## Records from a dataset
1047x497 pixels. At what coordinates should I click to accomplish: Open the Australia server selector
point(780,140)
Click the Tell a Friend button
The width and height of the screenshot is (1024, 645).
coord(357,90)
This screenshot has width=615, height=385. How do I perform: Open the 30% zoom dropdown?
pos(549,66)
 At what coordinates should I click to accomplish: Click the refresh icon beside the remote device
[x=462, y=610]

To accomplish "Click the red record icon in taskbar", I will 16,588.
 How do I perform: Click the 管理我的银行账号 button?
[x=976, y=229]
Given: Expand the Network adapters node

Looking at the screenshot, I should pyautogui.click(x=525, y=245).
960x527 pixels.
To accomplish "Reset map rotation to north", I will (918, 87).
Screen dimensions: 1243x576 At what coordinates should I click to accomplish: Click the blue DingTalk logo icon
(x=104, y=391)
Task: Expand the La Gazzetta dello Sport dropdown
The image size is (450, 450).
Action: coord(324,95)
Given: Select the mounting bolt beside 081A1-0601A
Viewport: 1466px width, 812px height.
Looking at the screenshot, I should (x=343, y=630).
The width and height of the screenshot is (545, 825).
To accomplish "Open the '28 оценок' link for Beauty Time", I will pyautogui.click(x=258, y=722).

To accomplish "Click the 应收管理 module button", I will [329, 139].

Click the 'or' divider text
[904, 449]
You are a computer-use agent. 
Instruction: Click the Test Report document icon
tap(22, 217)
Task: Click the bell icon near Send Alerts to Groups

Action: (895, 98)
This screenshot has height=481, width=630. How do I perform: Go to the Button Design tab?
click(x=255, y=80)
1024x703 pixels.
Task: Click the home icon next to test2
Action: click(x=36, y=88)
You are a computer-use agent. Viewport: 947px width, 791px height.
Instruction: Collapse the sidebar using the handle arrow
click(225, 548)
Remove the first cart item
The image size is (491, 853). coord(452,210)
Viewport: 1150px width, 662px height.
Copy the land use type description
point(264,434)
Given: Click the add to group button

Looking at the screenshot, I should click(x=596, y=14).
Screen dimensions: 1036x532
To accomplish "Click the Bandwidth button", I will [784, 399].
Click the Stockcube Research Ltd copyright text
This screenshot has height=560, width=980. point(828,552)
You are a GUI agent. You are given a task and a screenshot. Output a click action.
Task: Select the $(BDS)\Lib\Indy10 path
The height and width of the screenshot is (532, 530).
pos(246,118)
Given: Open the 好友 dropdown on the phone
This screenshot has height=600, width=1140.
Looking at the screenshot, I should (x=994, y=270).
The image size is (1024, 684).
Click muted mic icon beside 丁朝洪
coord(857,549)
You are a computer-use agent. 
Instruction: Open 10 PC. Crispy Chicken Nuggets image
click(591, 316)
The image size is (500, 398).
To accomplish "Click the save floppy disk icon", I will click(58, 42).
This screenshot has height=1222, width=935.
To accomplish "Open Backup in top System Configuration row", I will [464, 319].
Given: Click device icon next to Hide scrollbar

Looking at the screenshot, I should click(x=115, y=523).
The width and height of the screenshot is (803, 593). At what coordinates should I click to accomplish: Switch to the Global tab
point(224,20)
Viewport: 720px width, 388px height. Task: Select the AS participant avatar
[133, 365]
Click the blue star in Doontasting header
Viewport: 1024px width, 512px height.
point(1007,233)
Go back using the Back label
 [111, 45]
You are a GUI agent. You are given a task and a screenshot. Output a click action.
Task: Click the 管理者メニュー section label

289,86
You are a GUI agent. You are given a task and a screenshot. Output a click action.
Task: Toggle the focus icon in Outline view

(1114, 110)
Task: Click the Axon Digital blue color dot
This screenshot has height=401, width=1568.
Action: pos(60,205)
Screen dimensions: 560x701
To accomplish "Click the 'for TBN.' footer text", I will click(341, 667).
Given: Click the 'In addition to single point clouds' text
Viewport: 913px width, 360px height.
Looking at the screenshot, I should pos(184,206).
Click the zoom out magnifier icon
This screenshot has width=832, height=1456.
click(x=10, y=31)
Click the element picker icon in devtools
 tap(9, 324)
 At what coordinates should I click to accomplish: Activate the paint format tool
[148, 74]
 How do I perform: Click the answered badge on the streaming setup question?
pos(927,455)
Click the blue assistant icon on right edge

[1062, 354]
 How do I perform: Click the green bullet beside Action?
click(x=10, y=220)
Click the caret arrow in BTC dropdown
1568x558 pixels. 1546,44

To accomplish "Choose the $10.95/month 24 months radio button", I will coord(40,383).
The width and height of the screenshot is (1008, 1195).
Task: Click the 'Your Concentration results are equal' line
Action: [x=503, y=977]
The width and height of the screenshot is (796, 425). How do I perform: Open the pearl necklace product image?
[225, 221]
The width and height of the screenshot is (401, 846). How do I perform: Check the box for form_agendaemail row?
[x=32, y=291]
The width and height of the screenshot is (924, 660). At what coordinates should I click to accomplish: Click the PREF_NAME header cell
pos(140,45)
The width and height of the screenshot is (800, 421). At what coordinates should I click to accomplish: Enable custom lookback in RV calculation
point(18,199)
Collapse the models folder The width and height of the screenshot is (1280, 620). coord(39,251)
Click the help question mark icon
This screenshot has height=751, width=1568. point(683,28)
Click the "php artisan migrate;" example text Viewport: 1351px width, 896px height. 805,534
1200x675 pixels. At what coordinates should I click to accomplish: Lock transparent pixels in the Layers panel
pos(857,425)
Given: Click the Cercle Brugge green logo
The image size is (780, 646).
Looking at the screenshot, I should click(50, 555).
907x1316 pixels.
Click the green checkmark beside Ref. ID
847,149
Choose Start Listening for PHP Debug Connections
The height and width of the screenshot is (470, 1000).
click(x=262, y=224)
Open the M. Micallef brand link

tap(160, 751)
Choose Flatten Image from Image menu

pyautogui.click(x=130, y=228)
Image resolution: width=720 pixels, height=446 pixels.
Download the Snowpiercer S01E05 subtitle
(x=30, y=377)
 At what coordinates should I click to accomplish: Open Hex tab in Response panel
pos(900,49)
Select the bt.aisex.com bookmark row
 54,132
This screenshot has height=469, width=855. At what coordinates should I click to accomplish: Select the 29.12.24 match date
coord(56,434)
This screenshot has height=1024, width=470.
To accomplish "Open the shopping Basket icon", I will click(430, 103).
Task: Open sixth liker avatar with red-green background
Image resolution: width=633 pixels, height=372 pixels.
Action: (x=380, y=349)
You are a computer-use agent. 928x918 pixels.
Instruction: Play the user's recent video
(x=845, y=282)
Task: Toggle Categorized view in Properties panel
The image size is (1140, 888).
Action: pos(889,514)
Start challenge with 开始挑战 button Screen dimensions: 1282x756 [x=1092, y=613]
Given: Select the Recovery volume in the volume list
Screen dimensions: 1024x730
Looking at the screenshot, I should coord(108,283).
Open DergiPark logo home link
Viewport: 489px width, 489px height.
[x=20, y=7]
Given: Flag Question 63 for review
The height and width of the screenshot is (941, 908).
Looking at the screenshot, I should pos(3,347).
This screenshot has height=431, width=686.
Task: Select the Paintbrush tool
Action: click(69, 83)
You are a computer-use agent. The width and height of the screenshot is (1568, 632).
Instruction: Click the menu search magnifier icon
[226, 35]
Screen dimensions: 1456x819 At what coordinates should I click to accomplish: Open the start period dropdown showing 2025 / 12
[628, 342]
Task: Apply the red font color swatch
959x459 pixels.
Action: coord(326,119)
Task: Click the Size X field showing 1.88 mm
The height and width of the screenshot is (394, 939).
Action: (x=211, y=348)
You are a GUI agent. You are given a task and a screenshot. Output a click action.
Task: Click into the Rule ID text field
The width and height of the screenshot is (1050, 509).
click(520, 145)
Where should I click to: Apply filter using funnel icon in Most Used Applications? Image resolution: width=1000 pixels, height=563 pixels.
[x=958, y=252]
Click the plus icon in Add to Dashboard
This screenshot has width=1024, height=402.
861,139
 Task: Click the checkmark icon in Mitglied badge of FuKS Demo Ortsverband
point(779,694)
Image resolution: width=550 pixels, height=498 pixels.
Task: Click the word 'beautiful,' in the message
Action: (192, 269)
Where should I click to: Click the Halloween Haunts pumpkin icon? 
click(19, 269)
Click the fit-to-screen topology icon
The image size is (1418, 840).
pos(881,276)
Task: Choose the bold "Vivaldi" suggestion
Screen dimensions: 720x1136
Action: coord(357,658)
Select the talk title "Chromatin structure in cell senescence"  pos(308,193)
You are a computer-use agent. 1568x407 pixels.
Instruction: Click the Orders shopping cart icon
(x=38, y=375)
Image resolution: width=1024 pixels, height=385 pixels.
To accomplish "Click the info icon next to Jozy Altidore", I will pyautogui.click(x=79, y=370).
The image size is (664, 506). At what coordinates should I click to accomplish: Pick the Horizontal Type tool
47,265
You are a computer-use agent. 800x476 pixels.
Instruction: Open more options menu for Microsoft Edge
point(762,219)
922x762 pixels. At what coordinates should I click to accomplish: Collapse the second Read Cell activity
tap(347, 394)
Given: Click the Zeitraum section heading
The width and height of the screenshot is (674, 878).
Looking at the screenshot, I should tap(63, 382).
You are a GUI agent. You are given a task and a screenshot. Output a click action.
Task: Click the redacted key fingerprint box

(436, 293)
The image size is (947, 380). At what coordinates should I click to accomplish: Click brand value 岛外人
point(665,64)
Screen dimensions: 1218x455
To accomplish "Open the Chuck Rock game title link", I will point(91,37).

## Action item
Take the stretch of lines above from the one containing "Task: Choose the" through the one containing "Image resolution: width=1024" and repeat it exactly, adding no other line.

## Answer to the exercise
Task: Choose the bold "Vivaldi" suggestion
Screen dimensions: 720x1136
Action: coord(357,658)
Select the talk title "Chromatin structure in cell senescence"  pos(308,193)
You are a computer-use agent. 1568x407 pixels.
Instruction: Click the Orders shopping cart icon
(x=38, y=375)
Image resolution: width=1024 pixels, height=385 pixels.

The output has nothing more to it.